USA Health had applied for the state Certificate of Need necessary to build a 25,000-square-foot ambulatory surgery center at the intersection of Alabama 181 and Alabama 104.

In an earlier discussion with the Fairhope City Council, Owen Bailey said the facility would improve healthcare on the Eastern Shore. “We also believe this is very much needed in the region,” Bailey said on April 12.

Alabama Administrative Law Judge James F. Hampton ruled on May 7 that the center would be a benefit to the area’s economy and healthcare, but that USA Health had not met the criteria needed to grant the certificate of need.

“There is no determination of a substantially unmet public need for the proposed ASC,” he said in the ruling.

Mark Nix, president and CEO of Infirmary Health, praised the ruling.

“Thomas Hospital appreciates the administrative law judge’s recognition that there are already more than sufficient outpatient surgery centers available within a short distance of the proposed new facility,” Nix said in a statement issued Wednesday. “Thomas Hospital, a leading hospital in southwest Alabama and an integral part of Infirmary Health, will continue to meet the healthcare needs of Baldwin County as it has done for the past 60 years.

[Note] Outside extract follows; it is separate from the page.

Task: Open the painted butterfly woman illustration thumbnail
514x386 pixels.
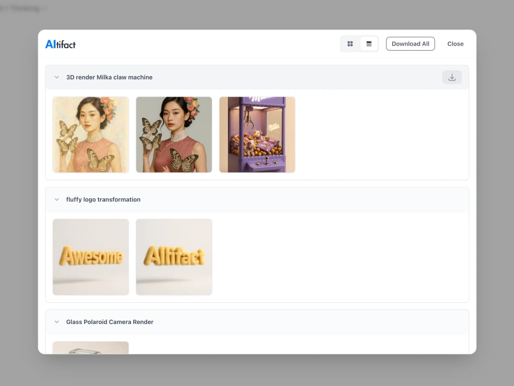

Baldwin County, although growing, is adequately served by three existing surgery centers in addition to the outpatient surgery department at Thomas Hospital.”

USA Health Associate Vice President Gary Mans said Hampton’s recommendation will be presented to the Certificate of Need review board later this summer.

“We are hopeful the board will reconsider some of the opinions placed within this ruling and examine the facts that justify the need for additional healthcare facilities in Baldwin County. As South Alabama’s only academic medical institution, we will continue to serve the best interests of our community as we are not motivated by profits but rather meeting the healthcare needs of the people,” Mann said. “We believe that ultimately the CON Review Board will do the right thing and recognize the importance of this project and the overall Mapp Family USA Health campus to our community and will overturn the judge’s fundamentally flawed recommendation.”

USA Health also plans to build a 50,000-square foot professional office building on the site. That three-story structure will not be affected by the ruling on the surgery center, Bailey said April 12.

The office building will provide space for doctors and other medical-care providers. The facility will include primary care, family medicine and a full range of diagnostic and imaging services on the ground floor, Bailey said

USA Health plans to break ground on the office building later in 2021, he said.

The facility is being built on land donated to USA Health by Louis and Melinda Mapp of Fairhope.